• What is required
Look below for the line that contains "This screenshot has", and write out exactly that line and all remaining lines of the listing, omitting pictures.

• Records supplied
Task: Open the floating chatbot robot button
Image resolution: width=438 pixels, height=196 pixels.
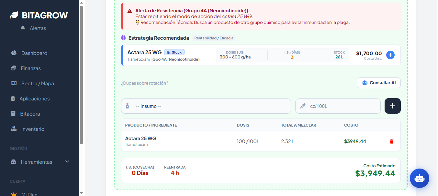Action: (x=419, y=178)
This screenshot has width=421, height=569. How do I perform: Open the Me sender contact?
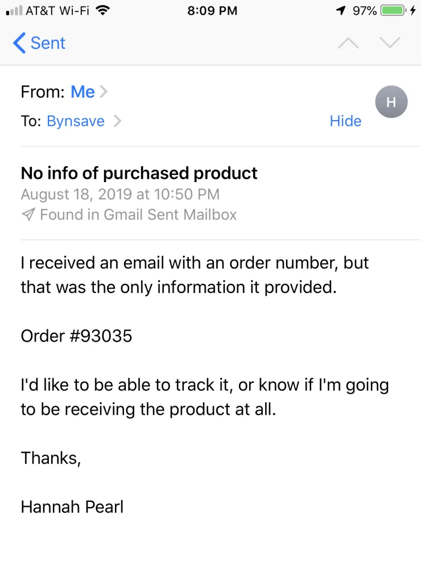tap(82, 92)
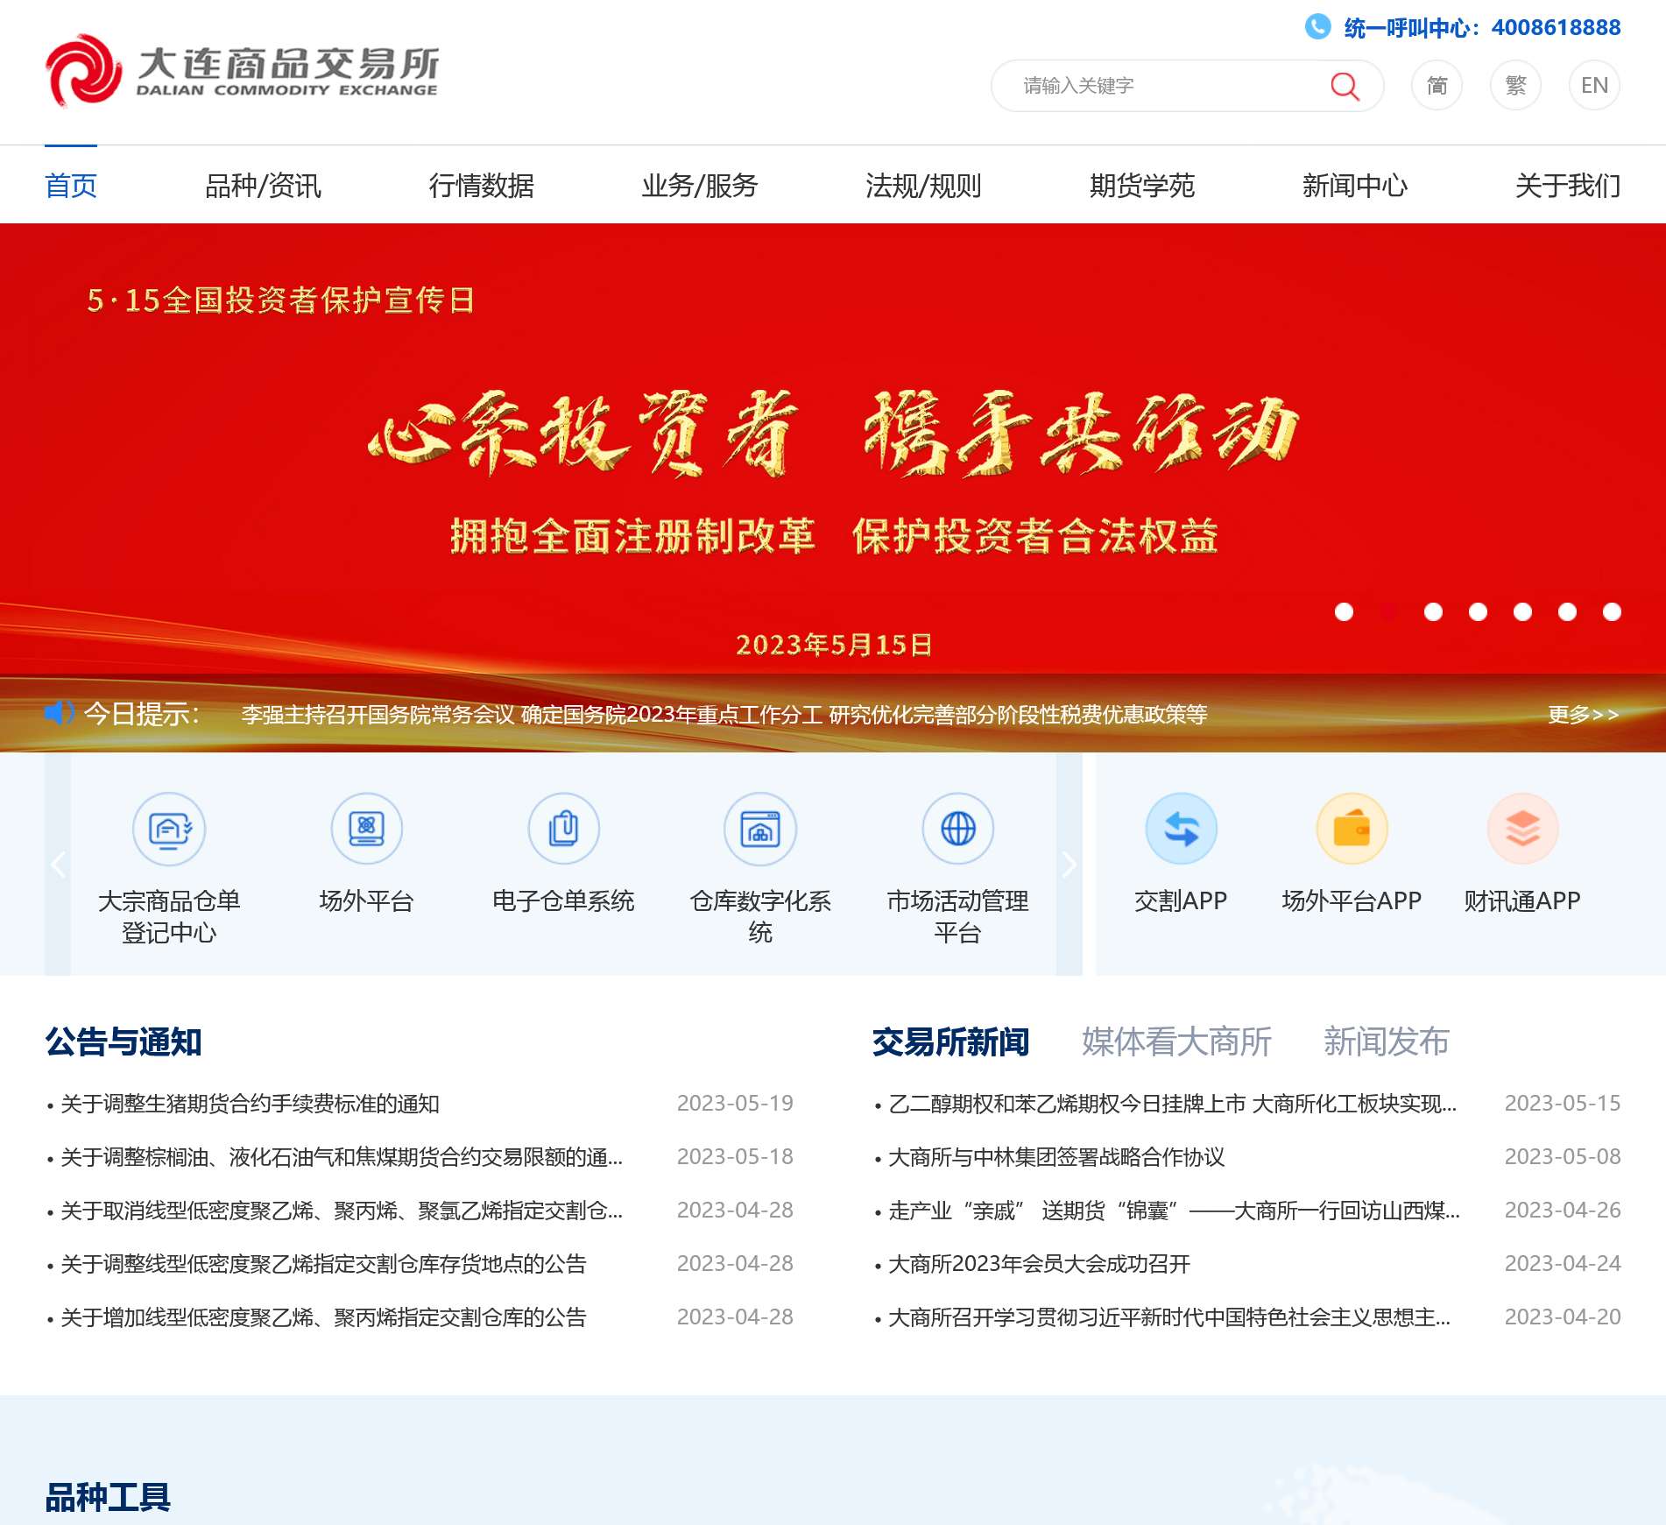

• Exercise output
This screenshot has width=421, height=569. How do I perform: Open the Me sender contact?
tap(82, 92)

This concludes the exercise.